Not in addition to, but these are a subset of your worst hands. They will never win as checks, no sdv, but are +EV since they block many combos that would call the bluff.

So, when turn checks through, the only reason not to bluff river is a read on a non-adjusting value heavy sticky reg. An adjusting exploit player you should be willing to bluff, and get called. You need him to pay off the majority of the time you are not bluffing.

I think what I am trying to say is that, because a real deck of cards produces hands that are dependent, can be equal, and do block each other, this is why an actual GTO solution can not be avoided by playing a strategy pair that features always folding, always calling, or always flipping a coin when faced with a final decision.

GTO doesn't exist yet except for rough approximations of certain situations that require significant guess work on the part of the person running the sims. And as stated above multi-player situations can cause a GTO player to lose.

I don't think the bold is necessarily true, but I agree with the sentiment.

I've won a lot of pots with very weak hands by checking the river. You might be surprised at how much showdown value you have vs players that don't bluff much on the river.

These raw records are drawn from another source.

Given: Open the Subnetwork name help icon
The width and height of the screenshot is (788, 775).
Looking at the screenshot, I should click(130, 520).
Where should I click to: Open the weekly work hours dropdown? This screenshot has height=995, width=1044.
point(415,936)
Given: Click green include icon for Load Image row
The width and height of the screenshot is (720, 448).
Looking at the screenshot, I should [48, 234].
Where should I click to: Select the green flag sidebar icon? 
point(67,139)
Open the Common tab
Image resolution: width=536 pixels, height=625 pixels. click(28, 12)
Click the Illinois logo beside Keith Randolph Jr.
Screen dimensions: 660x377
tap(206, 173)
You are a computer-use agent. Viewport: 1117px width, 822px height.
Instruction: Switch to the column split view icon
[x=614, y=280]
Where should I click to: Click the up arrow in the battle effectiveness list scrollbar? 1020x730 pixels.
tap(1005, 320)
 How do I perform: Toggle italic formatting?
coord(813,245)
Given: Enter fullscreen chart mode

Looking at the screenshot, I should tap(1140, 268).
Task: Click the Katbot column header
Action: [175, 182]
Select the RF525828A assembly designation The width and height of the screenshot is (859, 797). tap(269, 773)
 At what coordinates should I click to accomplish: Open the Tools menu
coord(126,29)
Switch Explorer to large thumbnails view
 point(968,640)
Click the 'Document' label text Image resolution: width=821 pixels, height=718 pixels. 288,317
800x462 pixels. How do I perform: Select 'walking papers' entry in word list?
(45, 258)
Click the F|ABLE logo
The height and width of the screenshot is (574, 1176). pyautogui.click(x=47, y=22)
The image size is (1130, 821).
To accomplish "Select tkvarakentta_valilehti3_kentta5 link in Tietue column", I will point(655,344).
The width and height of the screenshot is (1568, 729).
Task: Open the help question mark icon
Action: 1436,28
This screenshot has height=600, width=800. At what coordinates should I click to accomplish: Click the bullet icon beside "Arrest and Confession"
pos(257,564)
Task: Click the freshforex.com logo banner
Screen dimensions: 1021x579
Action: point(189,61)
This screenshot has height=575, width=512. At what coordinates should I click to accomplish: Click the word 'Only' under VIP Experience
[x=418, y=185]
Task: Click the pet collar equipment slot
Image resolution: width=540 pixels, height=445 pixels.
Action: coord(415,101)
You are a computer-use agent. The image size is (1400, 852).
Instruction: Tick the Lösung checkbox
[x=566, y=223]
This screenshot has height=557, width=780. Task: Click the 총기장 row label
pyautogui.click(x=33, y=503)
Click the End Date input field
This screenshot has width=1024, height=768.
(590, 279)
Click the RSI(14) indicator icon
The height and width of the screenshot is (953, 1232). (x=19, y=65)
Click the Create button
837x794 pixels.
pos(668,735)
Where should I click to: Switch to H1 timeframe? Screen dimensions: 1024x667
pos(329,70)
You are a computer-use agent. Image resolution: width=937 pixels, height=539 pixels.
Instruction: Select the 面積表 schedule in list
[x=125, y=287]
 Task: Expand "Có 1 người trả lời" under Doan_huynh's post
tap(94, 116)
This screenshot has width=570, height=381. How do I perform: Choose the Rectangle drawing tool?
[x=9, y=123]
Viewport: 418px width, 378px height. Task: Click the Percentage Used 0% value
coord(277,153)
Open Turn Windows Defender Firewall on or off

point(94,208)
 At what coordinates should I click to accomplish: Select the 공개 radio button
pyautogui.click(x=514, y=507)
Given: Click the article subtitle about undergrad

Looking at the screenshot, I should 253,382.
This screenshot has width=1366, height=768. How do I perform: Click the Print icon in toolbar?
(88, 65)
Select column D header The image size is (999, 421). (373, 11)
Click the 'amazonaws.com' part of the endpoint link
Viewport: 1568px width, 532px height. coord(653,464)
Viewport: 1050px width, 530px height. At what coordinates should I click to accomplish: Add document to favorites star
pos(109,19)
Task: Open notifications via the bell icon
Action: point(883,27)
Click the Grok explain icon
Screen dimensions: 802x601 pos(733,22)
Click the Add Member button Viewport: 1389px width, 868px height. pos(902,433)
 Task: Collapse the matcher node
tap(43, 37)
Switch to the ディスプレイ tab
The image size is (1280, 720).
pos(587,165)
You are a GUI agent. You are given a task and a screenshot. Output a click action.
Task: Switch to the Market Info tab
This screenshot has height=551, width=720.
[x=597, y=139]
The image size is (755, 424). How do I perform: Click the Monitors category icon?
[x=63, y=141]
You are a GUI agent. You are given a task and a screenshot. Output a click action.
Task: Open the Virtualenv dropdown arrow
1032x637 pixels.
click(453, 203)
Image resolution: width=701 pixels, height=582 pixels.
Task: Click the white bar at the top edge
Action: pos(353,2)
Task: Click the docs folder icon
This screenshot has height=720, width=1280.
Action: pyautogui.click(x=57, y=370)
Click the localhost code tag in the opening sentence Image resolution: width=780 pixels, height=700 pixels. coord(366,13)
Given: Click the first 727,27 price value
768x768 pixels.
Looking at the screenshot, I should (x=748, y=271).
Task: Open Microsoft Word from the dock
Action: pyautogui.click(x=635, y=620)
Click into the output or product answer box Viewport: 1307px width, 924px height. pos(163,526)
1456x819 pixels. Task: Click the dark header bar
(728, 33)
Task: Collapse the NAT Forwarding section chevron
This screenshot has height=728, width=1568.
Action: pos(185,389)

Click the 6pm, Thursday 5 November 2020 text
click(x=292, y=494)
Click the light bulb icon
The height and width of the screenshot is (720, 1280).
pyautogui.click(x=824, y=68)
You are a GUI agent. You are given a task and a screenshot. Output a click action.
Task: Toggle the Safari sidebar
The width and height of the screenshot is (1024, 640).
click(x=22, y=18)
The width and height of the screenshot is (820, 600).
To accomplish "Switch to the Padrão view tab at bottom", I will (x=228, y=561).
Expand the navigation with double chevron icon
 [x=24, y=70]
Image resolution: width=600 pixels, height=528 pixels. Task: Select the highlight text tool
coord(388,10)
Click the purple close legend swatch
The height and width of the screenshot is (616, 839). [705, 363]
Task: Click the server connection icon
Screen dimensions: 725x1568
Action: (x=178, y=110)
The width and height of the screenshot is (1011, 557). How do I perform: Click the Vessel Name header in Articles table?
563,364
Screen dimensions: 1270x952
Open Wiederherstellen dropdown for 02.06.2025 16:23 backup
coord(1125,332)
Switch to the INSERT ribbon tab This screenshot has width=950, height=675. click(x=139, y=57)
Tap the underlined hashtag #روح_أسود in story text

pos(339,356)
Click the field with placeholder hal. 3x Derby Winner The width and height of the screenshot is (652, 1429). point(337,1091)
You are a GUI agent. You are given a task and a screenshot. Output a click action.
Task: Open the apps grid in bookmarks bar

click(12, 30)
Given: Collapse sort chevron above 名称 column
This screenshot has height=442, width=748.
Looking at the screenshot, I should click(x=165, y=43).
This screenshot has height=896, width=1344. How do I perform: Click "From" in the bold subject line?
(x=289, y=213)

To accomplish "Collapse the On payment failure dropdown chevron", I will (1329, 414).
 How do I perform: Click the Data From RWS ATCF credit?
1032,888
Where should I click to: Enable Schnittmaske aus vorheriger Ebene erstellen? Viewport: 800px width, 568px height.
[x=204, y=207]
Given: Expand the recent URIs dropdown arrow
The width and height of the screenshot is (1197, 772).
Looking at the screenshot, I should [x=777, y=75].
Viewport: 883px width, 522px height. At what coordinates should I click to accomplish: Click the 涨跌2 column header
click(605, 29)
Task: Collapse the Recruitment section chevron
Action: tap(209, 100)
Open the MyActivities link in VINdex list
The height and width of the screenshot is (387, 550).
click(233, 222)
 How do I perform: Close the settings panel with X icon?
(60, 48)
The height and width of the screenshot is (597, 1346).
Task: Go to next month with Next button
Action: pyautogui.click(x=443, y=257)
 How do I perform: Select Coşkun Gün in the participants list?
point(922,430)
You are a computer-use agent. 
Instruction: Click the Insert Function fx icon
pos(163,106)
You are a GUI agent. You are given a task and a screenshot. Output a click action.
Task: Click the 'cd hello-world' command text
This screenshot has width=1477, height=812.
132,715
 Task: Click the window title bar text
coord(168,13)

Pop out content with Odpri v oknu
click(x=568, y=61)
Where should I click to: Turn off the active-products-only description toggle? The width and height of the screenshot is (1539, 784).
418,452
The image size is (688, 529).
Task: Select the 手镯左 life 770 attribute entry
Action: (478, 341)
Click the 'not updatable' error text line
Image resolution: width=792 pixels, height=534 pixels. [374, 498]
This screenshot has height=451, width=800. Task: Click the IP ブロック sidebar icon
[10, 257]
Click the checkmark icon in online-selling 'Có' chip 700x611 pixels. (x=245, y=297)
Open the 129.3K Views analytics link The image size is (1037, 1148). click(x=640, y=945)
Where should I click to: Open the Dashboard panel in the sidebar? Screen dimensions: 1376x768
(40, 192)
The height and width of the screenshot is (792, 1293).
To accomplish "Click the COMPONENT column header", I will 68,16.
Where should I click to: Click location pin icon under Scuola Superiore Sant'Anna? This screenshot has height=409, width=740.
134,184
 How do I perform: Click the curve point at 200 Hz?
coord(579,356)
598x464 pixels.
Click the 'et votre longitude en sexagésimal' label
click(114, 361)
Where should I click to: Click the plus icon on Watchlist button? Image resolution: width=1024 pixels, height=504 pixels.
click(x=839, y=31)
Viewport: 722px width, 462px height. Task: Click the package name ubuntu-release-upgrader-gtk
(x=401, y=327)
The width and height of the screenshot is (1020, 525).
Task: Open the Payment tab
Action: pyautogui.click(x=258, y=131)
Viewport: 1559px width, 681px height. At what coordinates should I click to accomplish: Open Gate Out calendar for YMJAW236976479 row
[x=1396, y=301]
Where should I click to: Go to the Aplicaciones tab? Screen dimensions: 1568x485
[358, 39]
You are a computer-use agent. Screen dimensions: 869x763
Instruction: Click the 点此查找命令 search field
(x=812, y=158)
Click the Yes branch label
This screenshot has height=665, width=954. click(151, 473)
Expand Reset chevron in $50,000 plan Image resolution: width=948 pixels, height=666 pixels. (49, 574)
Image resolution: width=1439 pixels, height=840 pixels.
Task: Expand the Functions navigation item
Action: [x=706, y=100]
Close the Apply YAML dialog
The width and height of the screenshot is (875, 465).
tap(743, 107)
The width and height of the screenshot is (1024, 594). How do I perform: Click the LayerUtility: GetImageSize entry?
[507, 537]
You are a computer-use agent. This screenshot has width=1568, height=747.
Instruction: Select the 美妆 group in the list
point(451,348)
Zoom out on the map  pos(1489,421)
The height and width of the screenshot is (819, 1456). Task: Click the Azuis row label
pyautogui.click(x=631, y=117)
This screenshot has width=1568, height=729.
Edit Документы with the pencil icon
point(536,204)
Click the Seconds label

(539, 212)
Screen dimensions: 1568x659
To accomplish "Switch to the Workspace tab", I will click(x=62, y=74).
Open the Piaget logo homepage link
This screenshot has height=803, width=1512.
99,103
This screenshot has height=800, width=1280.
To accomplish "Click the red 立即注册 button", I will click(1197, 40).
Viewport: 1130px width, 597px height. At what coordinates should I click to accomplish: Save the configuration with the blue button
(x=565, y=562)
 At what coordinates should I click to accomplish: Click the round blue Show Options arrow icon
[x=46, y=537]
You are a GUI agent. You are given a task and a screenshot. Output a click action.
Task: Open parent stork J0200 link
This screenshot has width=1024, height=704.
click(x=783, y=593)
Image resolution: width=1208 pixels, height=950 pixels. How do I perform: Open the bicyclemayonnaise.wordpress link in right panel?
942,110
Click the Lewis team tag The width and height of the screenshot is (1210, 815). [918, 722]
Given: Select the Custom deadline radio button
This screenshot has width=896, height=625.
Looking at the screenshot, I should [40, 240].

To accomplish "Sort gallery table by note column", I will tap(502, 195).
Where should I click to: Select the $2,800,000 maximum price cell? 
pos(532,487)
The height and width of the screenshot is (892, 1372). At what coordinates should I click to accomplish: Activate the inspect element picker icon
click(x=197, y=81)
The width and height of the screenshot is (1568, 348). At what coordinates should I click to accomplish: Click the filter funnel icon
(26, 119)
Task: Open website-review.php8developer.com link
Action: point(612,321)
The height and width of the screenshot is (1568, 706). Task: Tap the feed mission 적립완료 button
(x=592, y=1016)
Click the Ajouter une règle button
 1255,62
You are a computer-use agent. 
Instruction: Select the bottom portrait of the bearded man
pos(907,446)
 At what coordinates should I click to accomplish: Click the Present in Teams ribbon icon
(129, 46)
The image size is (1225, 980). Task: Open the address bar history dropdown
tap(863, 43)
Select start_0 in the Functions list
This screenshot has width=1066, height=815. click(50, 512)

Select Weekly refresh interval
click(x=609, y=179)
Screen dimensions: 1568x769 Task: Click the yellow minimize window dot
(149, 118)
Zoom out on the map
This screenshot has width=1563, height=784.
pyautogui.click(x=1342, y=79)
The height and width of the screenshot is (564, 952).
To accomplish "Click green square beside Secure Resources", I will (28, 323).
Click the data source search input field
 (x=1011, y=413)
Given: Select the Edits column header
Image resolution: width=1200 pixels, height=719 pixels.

Ok I've thought about this for a few days and this is what I've come up with:

Asymmetric (0,1) distributions, with blocking effect in play on the river after the big blind calls preflop, then flop and turn both check through.

vs

Asymmetric (0,1) distributions, with blocking effect in play on the river after the big blind calls preflop and flop, but turn checks through.

These are probably the two most common bluffing spots for the big blind on the river, but there will be different sets of ranges in play depending on the runout. I would think that the case of (flop check bet call), we will see many more big bets with the good blocking hands than in the case of (flop check turn check through). Also, in both cases I would bet 1/2 pot or more with the bottom of my range, increasing my betsize as my showdown value increases* up to the point where check folding seems more profitable, however the bottom of my range is defined differently in either case because the action is different.

*I think this is strategically congruent with my river value bet sizing philosophy, the stronger my hand is, the more I bet.